Funding CB is supported by the Konrad-Adenauer-Stiftung e.V. and CB, MW and DPJH are supported by a grant from the Austrian Science Fund FWF (Y-777). CB, RdG, MW and DPJH are also supported by the Doctoral College “Imaging the Mind” (FWF; W1233-G17).
1. Introduction
Cognitive processing and task performance are well-known to vary with time of day (Dijk et al., 1992; Santhi et al., 2016; Wyatt et al., 1999). Behaviourally, these variations can readily be observed with major changes in performance paralleling the sleep-wake cycle. Beyond these within-state studies that investigated wakefulness only, we lately studied cognitive processing during the fading of consciousness, which we here define as behavioural responsiveness, that is across vigilance stages from waking to light NREM sleep (Blume et al., 2016). Specifically, during a nap we compared processing of subjectively relevant vs. irrelevant stimuli (i.e. subject’s own names [SONs] vs. unfamiliar names [UNs]) during wakefulness and non-rapid eye movement (NREM) sleep stages N1 and N2. Besides subjective relevance we additionally varied the emotional prosody of stimuli (i.e. stimuli spoken by an angry vs. a neutral voice [AV vs. NV]). Interestingly, we found evidence for preferential processing of salient stimuli (i.e. SONs and AV stimuli) not only during wakefulness, but also during light NREM sleep, with these findings suggesting not only continued processing of external stimuli, but a ‘sentinel processing mode’ of the brain during states of decreased consciousness and naturally occurring unconsciousness, that is N1 and N2 sleep, respectively. Moreover, this initial preferential processing of salient stimuli seemed to be accompanied by a subsequent inhibitory sleep-protecting process during N2 sleep that was reflected by a K-complex-like response.
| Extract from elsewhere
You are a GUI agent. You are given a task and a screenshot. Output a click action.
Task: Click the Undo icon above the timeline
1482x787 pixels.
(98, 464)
In the present study we sought to replicate our previous findings on the interaction between ‘enduring brain’ or vigilance states (i.e. wakefulness, N1 and N2 sleep) and stimulus characteristics and expand them to deep N3 as well as rapid-eye-movement (REM) sleep during a full night. Beyond this, we aimed at investigating the interaction between stimulus characteristics and ‘transient brain states’, namely sleep spindles and slow oscillations representing sleep-specific electroencephalogram (EEG) phenomena in more fine-grained analyses. Sleep spindles are considered the hallmark of N2 sleep albeit they also occur during sleep stage N3. They are defined as bursts of oscillatory activity in the sigma range (11-15 Hz) with a characteristic waxing and waning shape and a duration of 0.5-3s. Slow oscillations (SOs), on the other hand, are defined as large delta waves with a first negative going wave that is followed by a positive going deflection (for criteria applied here see Riedner et al., 2007 and p. 5 of the supplementary material). Importantly, they occasionally occur during N2 sleep already, where they are often denoted K-complexes and can be considered ‘forerunners’ of or ‘sub-threshold’ SOs (Amzica & Steriade, 1997; De Gennaro et al., 2000) and are sometimes even denoted ‘peripherally evoked slow waves’ (Bellesi et al., 2014). With increasing sleep depth, the probability of occurrence of SOs strongly increases with the amount of SOs also being a criterion for deep N3 sleep.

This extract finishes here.